If you are not currently involved in an investigation or settlement for Stark or Anti-Kickback violations, don’t rest on your laurels. The OIG is actively investigating potential regulatory violations at healthcare entities. These violations may come to light through routine and programmatic auditing by the OIG or through a whistleblower allegation. By familiarizing yourself with CIAs issued for organizations similar to yours, you can take steps to reduce your organization’s potential violations. Model your compliance program after the requirements outlined in the CIAs so that you can prevent violations.
You can use existing CIAs as a template for a compliance program, as well as a roadmap of what to anticipate if your organization is found to be in violation. CIAs dealing with compliance issues with physician agreements provide insight into what you might be required to do under a CIA. We suggest reviewing several recent CIAs for entities structured similarly to yours. There are a significant number of CIAs available for review, and organizations that have built their compliance programs under a CIA have some of the most robust compliance programs in the industry. Borrow best practices from them!
Create a compliance committee.
A compliance committee should be an integral part of any health care organization, providing a front line of defense to ensure an adequate compliance program that is properly administered and monitored. The committee should advise the compliance officer as well as assist in compliance program implementation. Members of the compliance committee should be well informed about the regulations, legal requirements, and potential risks that may impact the organization. The compliance committee should assess current policies and procedures, develop appropriate new policies and procedures, and monitor performance.
Use the guidelines outlined in CIAs for other healthcare entities similar to yours to structure your physician contracting program.
By using guidelines in CIAs for other healthcare entities similar to yours, you can mimic compliant program requirements. By using the OIG’s requirements, your organization should be well positioned if it’s ever under federal scrutiny.

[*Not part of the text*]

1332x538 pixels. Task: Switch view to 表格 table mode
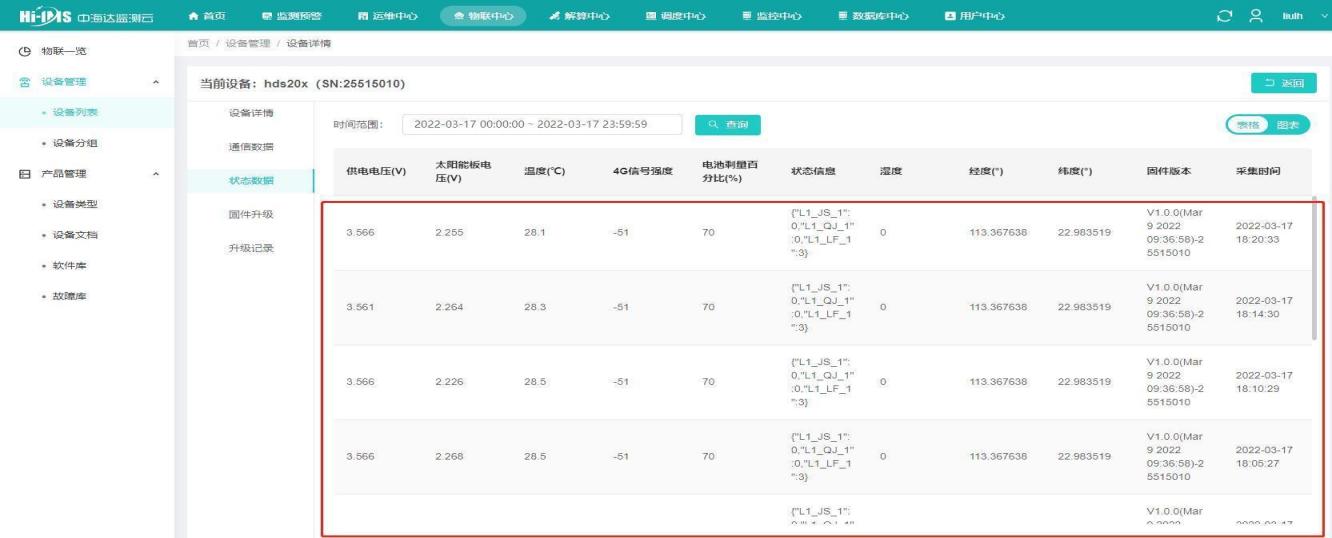click(1248, 125)
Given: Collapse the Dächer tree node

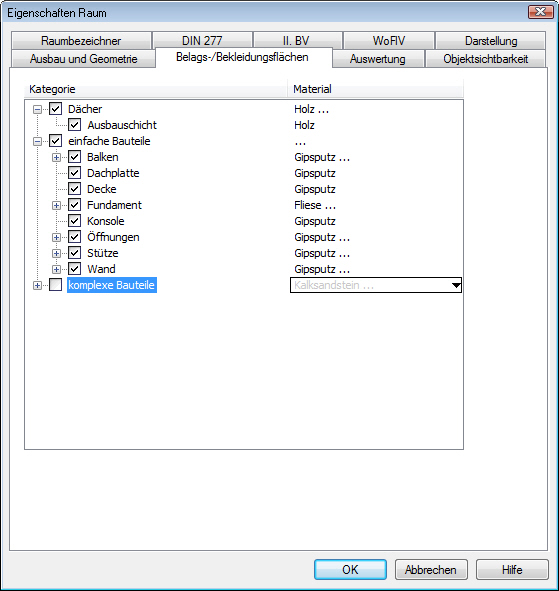Looking at the screenshot, I should pyautogui.click(x=37, y=109).
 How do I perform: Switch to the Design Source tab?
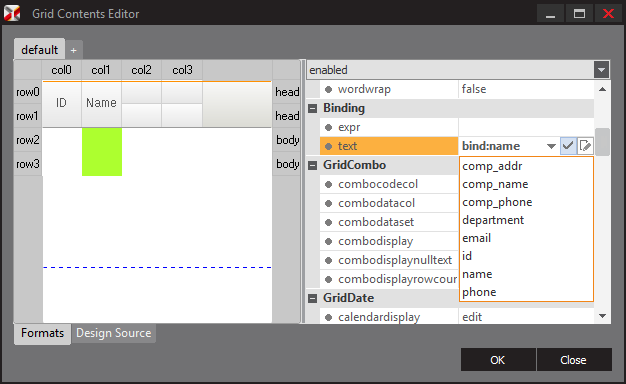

Physician contracting is an area where healthcare organizations are especially vulnerable to government intervention given Stark and Anti-Kickback statutes. While CIAs vary slightly from case to case, generally they require:
- A contract management system
- Tracking of payments and up-to-date time logs for physician services
- A written review process for all arrangements to ensure they are not violating Stark or AKS. The process should require that each arrangement has documented the following:
- A review by an attorney with Stark and AKS knowledge
- Demonstration of a business need for the arrangement
- Documentation that agreements meet FMV for all payments
- Annual reviews of all arrangements to be completed by the Compliance Officer and submitted for review by the compliance committee
- Training for everyone who is involved with arrangements surrounding the contract management system, internal review and approval process, and the tracking of payments corresponding to the arrangements
Evaluate stipulations of CIAs that might pose a problem for your organization.
While you are reviewing other CIAs, think about requirements that could pose an issue if they were placed upon your organization. Some aspects of a CIA are non-negotiable, but you may be able to create alternate policies that are acceptable to both your organization and the Feds. Your in-house and external counsel are key people in negotiating the terms of a CIA, but it is important for everyone to think about the reasonableness and timing of the requirements. For example, if you have an existing personnel training program that covers the requirements outlined in the CIA but requires fewer hours, your lawyers may be able to negotiate an acceptable compromise. For more on CIA negotiations, this article is a great resource.
What happens if an organization fails to comply with a CIA?
Failure to comply with the requirements of a CIA can result in a fine, with $2,500 per day commonly cited. More serious consequences can occur if the OIG considers violations to be breached, including exclusion from federal health programs.
CIAs are serious business. Learning from the mistakes of others may help prevent an audit or mitigate the consequences of an audit if steps are taken that have worked for others. Some of the best in class compliance programs have been developed in response to a CIA, and many of those documents are available for public review.